"Zum Sonntag" stellt das aktuelle Tagesevangelium mit einem zum Nachdenken anregenden Text vor.
Sonntag, 30.11.2025 - 1. Adventssonntag - A
In jener Zeit sprach Jesus zu seinen Jüngern:
37Wie es in den Tagen des Noach war,
so wird die Ankunft des Menschensohnes sein.
38Wie die Menschen in jenen Tagen vor der Flut
aßen und tranken, heirateten und sich heiraten ließen,
bis zu dem Tag, an dem Noach in die Arche ging,
39und nichts ahnten,
bis die Flut hereinbrach und alle wegraffte,
so wird auch die Ankunft des Menschensohnes sein.
40Dann wird von zwei Männern, die auf dem Feld arbeiten,
einer mitgenommen und einer zurückgelassen.

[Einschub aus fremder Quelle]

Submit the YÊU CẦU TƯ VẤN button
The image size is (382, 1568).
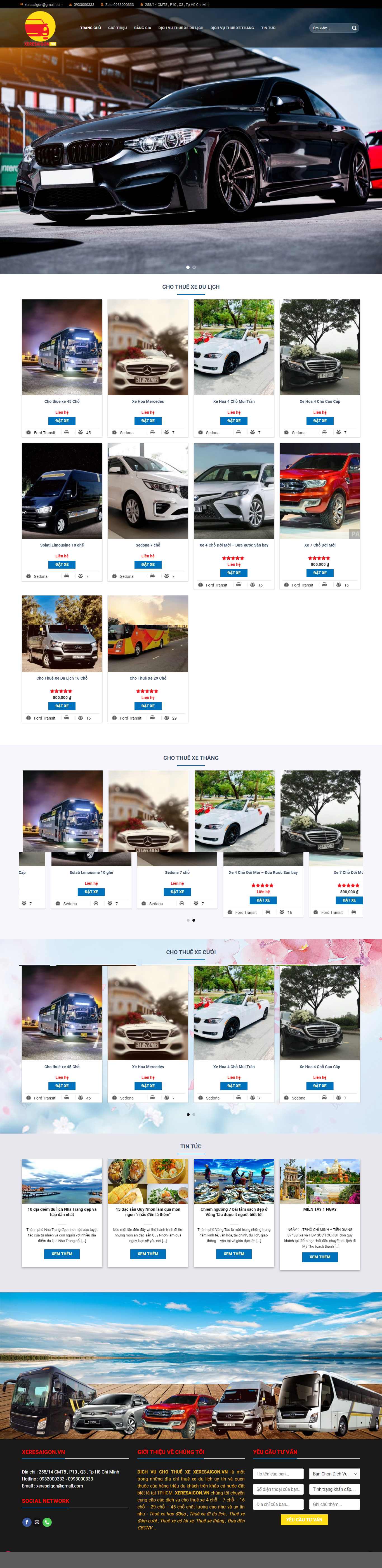(x=304, y=1519)
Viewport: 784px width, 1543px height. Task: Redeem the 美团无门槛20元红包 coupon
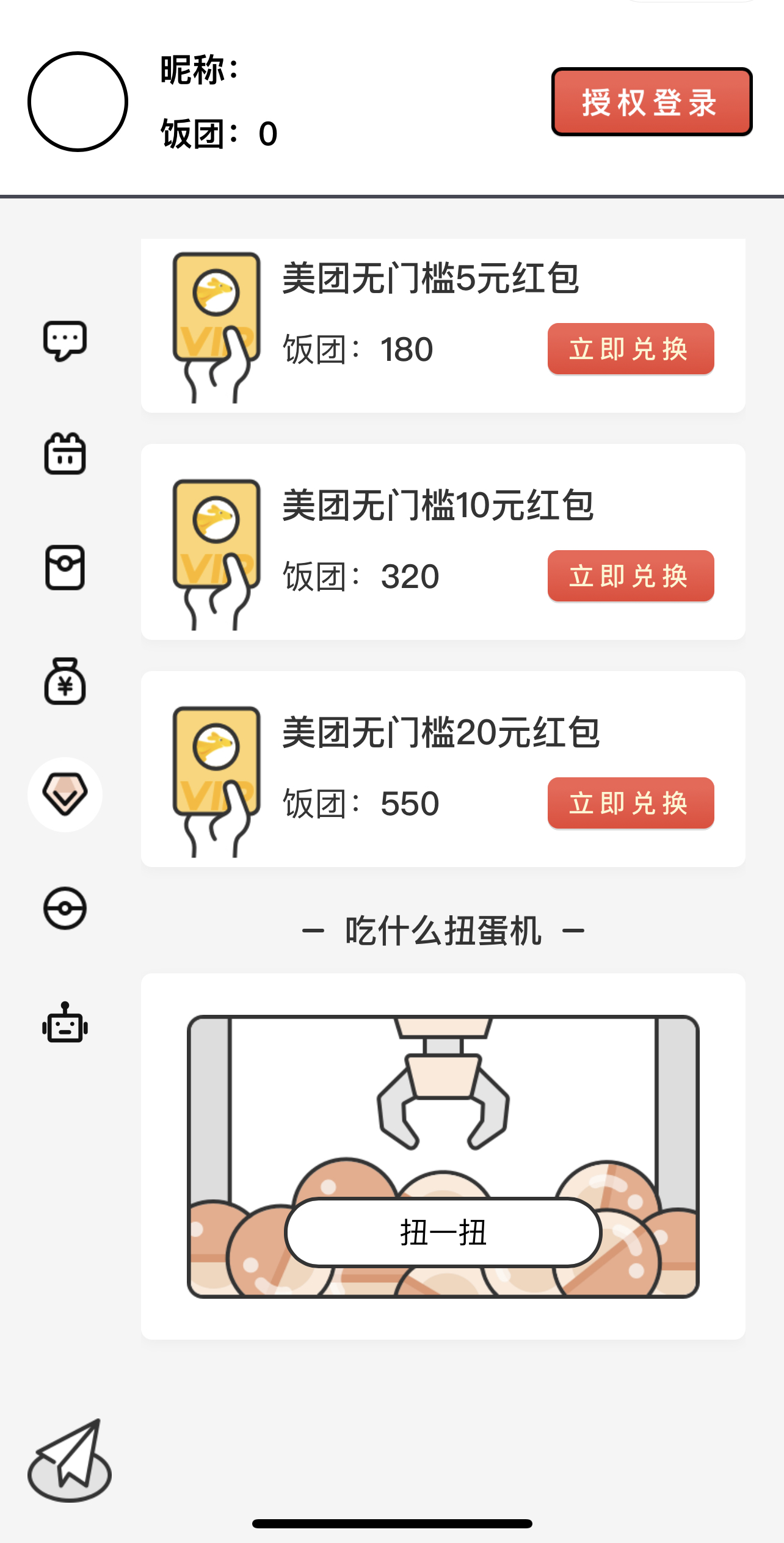point(631,803)
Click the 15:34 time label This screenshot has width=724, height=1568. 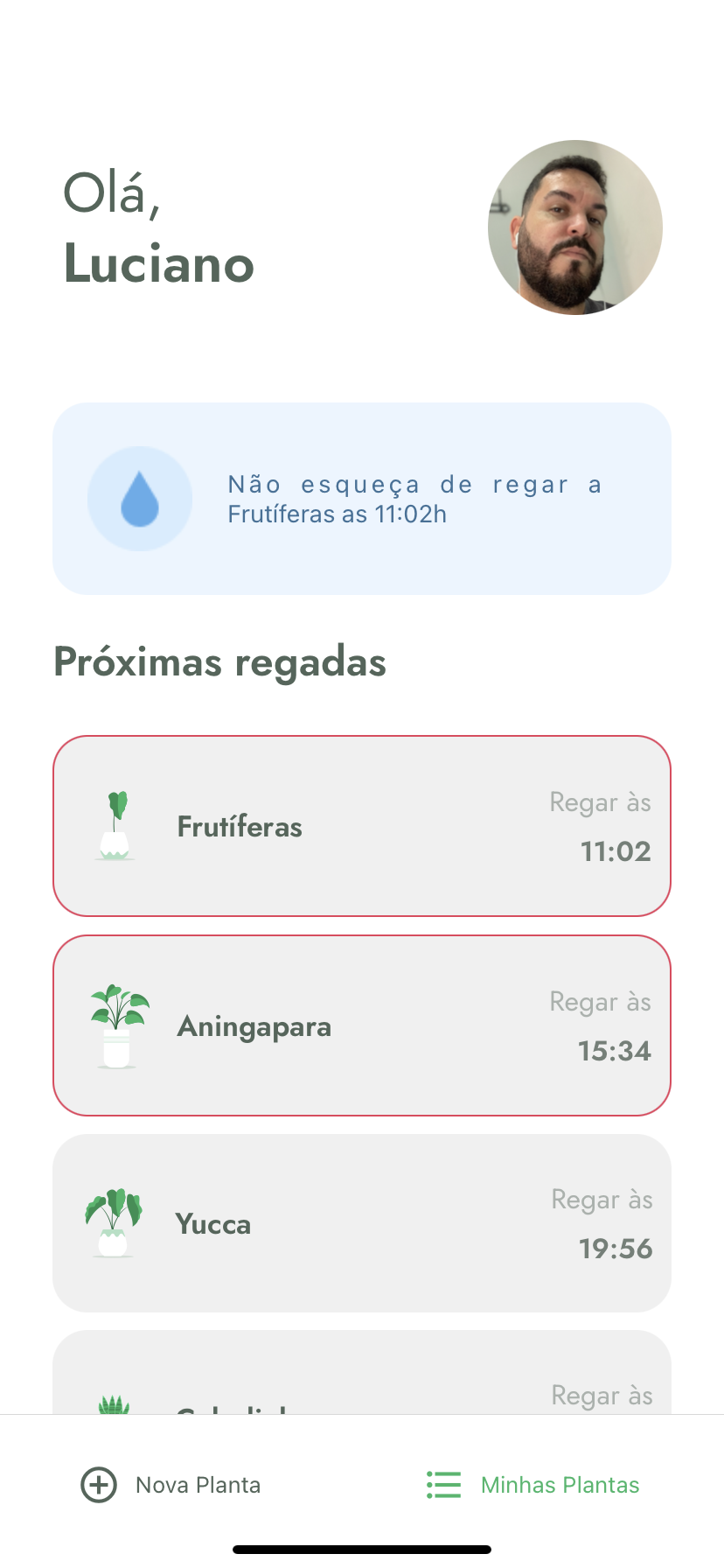tap(614, 1051)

41Und von zwei Frauen, die an derselben Mühle mahlen,
wird eine mitgenommen und eine zurückgelassen.
42Seid also wachsam!
Denn ihr wisst nicht, an welchem Tag euer Herr kommt.
43Bedenkt dies:
Wenn der Herr des Hauses wüsste,
in welcher Stunde in der Nacht der Dieb kommt,
würde er wach bleiben
und nicht zulassen, dass man in sein Haus einbricht.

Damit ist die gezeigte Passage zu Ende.